Una persona madura y educada es alguien que, además de ser consciente de sus propias necesidades, comprende la importancia de respetar el dharma como un servicio a la totalidad. La literatura universal está llena de grandes afirmaciones sobre la importancia del dharma y, a menudo, lo describe como una lucha épica entre fuerzas míticas y sobrenaturales, pero la vida no es un drama. Es solo vida. La práctica diaria de dharma yoga equivale a poco más que el mantenimiento de las tradiciones de civilidad o, para decirlo de otra forma, del respeto de los buenos modales.

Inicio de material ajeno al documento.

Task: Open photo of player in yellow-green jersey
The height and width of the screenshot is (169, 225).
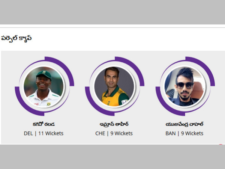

La práctica espiritual es poco más que resolver los conflictos persistentes que perturban al cuerpo sutil. El conflicto proviene de no seguir tu svadharma, de la interpretación incorrecta de samanya dharma y de la ansiedad por los frutos de la acción. Karma/dharma yoga resuelve estos conflictos. Conforme la práctica madura y la mente se enfoca hacia el interior y se vuelve pacífica, halla su equilibrio en sattva, la luz de la conciencia brilla intensamente en ella y uno identifica esa “luz” como su propio yo.